TRECHO DA PÁGINA —
Vem, vem, vem, ver o circo de verdade



Com um misto de arte e racionalidade, rotina e novidade, profissionalismo e familiaridade, o circo é um belo exemplo para as empresas que queiram prosperar no século 21

Martha Costa, EXAME
O circo moderno nasceu junto com a Revolução Industrial. Em 1742, o cavaleiro inglês Philip Astley, que costumava exibir-se com cavalos em picadeiro redondo, acrescentou ao espetáculo as apresentações de saltimbancos e artistas das ruas, das praças e das estradas da velha Europa. Ele cercou o picadeiro com arquibancadas e passou a cobrar ingresso. Foi isso que deu origem ao que hoje conhecemos como circo.
A empresa idealizada por Astley tinha como objetivo a diversão, o entretenimento - mas constitui um belo exemplo para qualquer organização que pretenda sobreviver num mundo repleto de insegurança e instabilidade. Aliando racionalidade artística e técnica, o circo primou pela criatividade e por uma enorme capacidade de adaptação. Contemporâneo do modelo industrial, trilhou seus próprios caminhos e desenvolveu um modelo distinto. Apesar de fortemente vinculado às origens, sua estrutura organizacional e suas práticas administrativas aproximam-se das características hoje consideradas tendências das organizações do século 21.

BLOCO DE DADOS —
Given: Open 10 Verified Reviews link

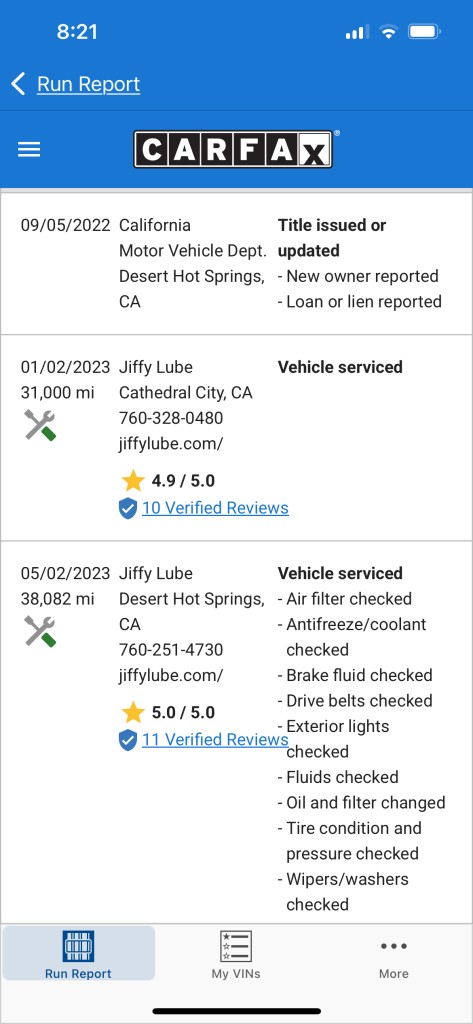Looking at the screenshot, I should 216,508.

TAREFAS PROPOSTAS —
(1) Segundo o trecho sobre o circo, em que ano Philip Astley acrescentou ao seu espetáculo as apresentações de saltimbancos e artistas de rua?
(2) Traduza para o inglês a seguinte frase do trecho sobre o circo: "Ele cercou o picadeiro com arquibancadas e passou a cobrar ingresso."
(3) Indique se cada afirmação abaixo está de acordo com o trecho sobre o circo, respondendo sim ou não e citando as palavras do texto que decidem a questão: (a) O circo moderno surgiu na época da Revolução Industrial. (b) Philip Astley era um cavaleiro francês. (c) O circo seguiu o mesmo modelo das indústrias de sua época.

RESPOSTAS ÀS TAREFAS —
(1) Em 1742.

(2) He surrounded the ring with bleachers and began charging admission.

(3)
(a) Sim: "O circo moderno nasceu junto com a Revolução Industrial."
(b) Não: "o cavaleiro inglês Philip Astley"
(c) Não: "trilhou seus próprios caminhos e desenvolveu um modelo distinto"